Al parecer, Masarov está en Washington para iniciar conversaciones con Bobby, conversaciones cuyo contenido supuestamente comunicará a Jack. Al parecer, se trata de conversaciones de largo alcance. Por ejemplo, sé por Hugh que una de las principales funciones de Masarov es modificar las relaciones entre Kruschov y los hermanos K. Aparentemente, el Premier es un hombre a quien le gusta entablar conversaciones íntimas. Puede enviarte a Siberia la semana próxima, pero mientras tanto conserva una actitud cálida y amistosa. Por ejemplo, Bobby y Boris se mantuvieron en estrecho contacto durante la última crisis de Berlín, y fue a Masarov a quien Bobby le dijo que los Estados Unidos seguramente intervendrían si los soviéticos no retiraban sus tanques de la Puerta de Brandeburgo. Masarov se lo transmitió a Kruschov, y en veinticuatro horas los tanques habían desaparecido. A su vez, Masarov le ha dicho a Bobby que, en opinión de Kruschov, los Estados Unidos siguen siendo administrados por los Rockefeller, J. P. Morgan y Wall Street, aunque empieza a ver que debe cambiar sus viejas ideas con respecto a los Kennedy.

Suficiente con respecto al idilio. Mi esposo dice que no podemos dejarnos llevar por él ni por un instante. Hugh conoce los antecedentes de Masarov desde hace años y asegura que es uno de los hombres más talentosos y brillantes del KGB. Ese encanto, triste y cautivador a la vez, esconde una facultad considerablemente más ejecutiva.

Quizá tanto Kruschov como los Kennedy compartan un principio: si por lo general en el sistema ordenado las personas más inteligentes no están donde deberían estar, entonces hay que utilizarlas para tareas especiales.

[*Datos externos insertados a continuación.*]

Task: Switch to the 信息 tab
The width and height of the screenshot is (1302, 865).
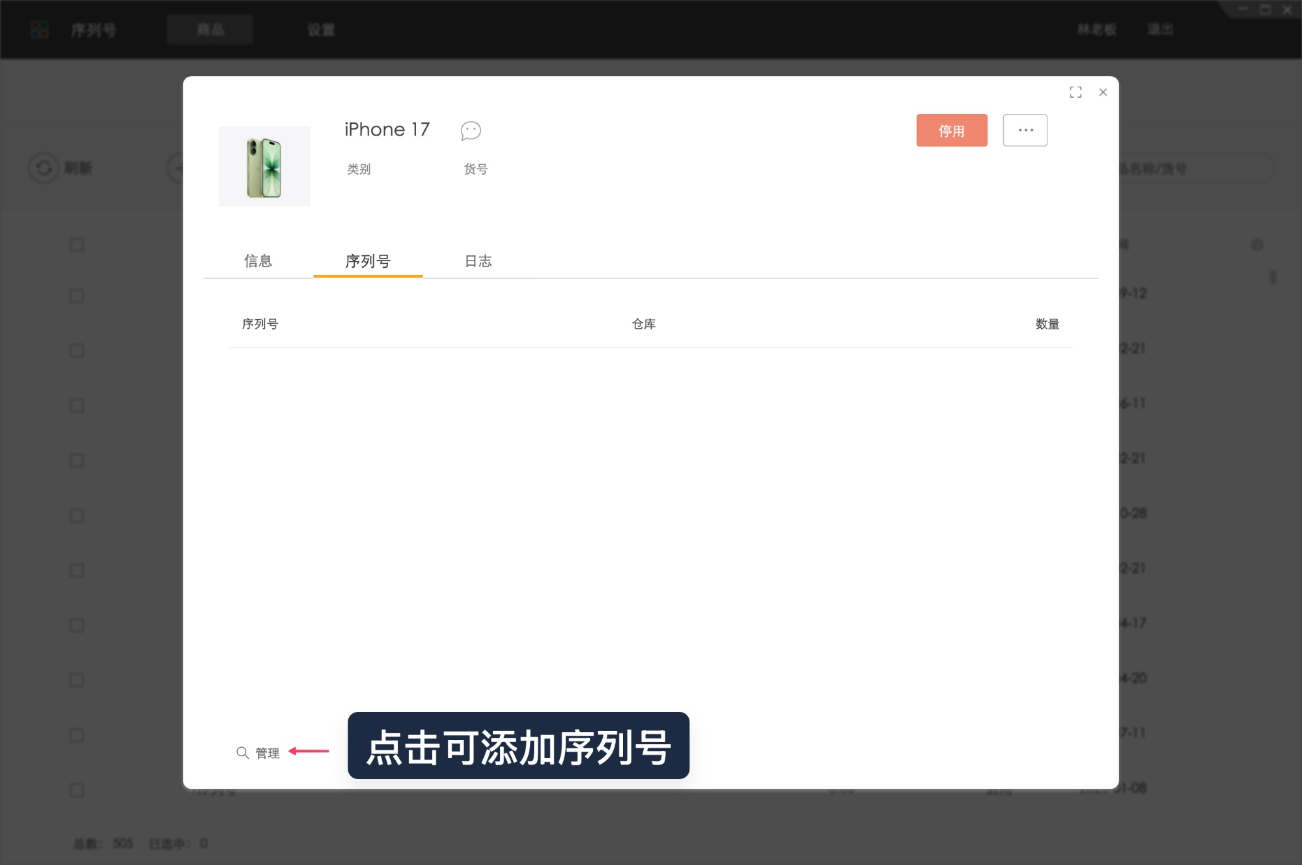Action: 258,261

Creo que se trata de personas que dicen lo que piensan, o que escuchan particularmente bien. En lo que a mí concierne, hago un poco de lo primero y mucho de lo segundo.

Bobby y Jack ya no parecen tan interesados en mis consejos, pero les gusta hablar con candor (cosa que no pueden hacer con sus subordinados u oponentes). Por lo tanto, se me convoca para escuchar. A Hugh, para hablar. Puedes estar seguro de que la semana pasada vimos a menudo a los Kennedy.

Estaban furiosos con Kruschov y no demasiado encantados con Masarov. Durante meses, éste le ha estado asegurando a Bobby que el Premier jamás enviaría misiles nucleares a Cuba. Supongo que el principio operativo es que no se dice una mentira a menos que resulte efectiva en grado máximo. Por supuesto, Masarov sostiene que está tan sorprendido como los Kennedy.

Sin importar dónde se haya originado la mentira, puedes estar seguro de que en estos momentos Jack tiene hacia los soviéticos la peor de las disposiciones; a pesar de ello, se ve obligado a soportar poderosas presiones provenientes del Consejo Nacional de Seguridad. (Te diré que la suya es una de las pocas comisiones a las que presto atención.) En todos los círculos de la Casa Blanca no se oye más que las palabras «halcón» y «paloma», y puedes estar seguro de que en el CNS hay unos halcones formidables. A partir del 17 de octubre, muchos de ellos estuvieron completamente de acuerdo en bombardear Cuba. ¡Hay que destruir esas lanzaderas de inmediato! Entre quienes piensan de este modo hay hombres tan poderosos como Maxwell Taylor y Dean Acheson, la mayoría de los miembros de la Jefatura Conjunta, además de McCloy, Nitze y McCone. Bobby, que ha sido el líder de las palomas, sostiene que un bombardeo por sorpresa provocaría la muerte de decenas de miles de civiles. «Es una cuestión moral», me dijo en ese tono tan maravillosamente inocente típico de él. Para tratarse de un joven tan aguerrido, siempre parece que hubiese acabado de descubrir la rueda. Pero sé que la idea de matar le preocupa mucho. Ni Jack ni Bobby me han dicho una sola palabra sobre Marilyn Monroe, pero siento que su suicidio los ha conmovido. Actualmente, Bobby parece muy sensible ante la muerte de los demás. Sin embargo, preside la Comisión Ejecutiva del Consejo Nacional de Seguridad mientras se discute si se debe iniciar un bloqueo (McNamara, Gilpatric, Ball, Stevenson y Sorensen) o, como no dejan de insistir los halcones, iniciar el ataque aéreo sin previa declaración de guerra. «Eso sería lo mismo que Pearl Harbour», les dice Bobby.

Cuando Dean Acheson oyó esto, se enfadó tanto que se reunió privadamente con Jack el jueves pasado, 18 de octubre. Dean Acheson se enorgullece de detestar las reacciones emocionales e intuitivas.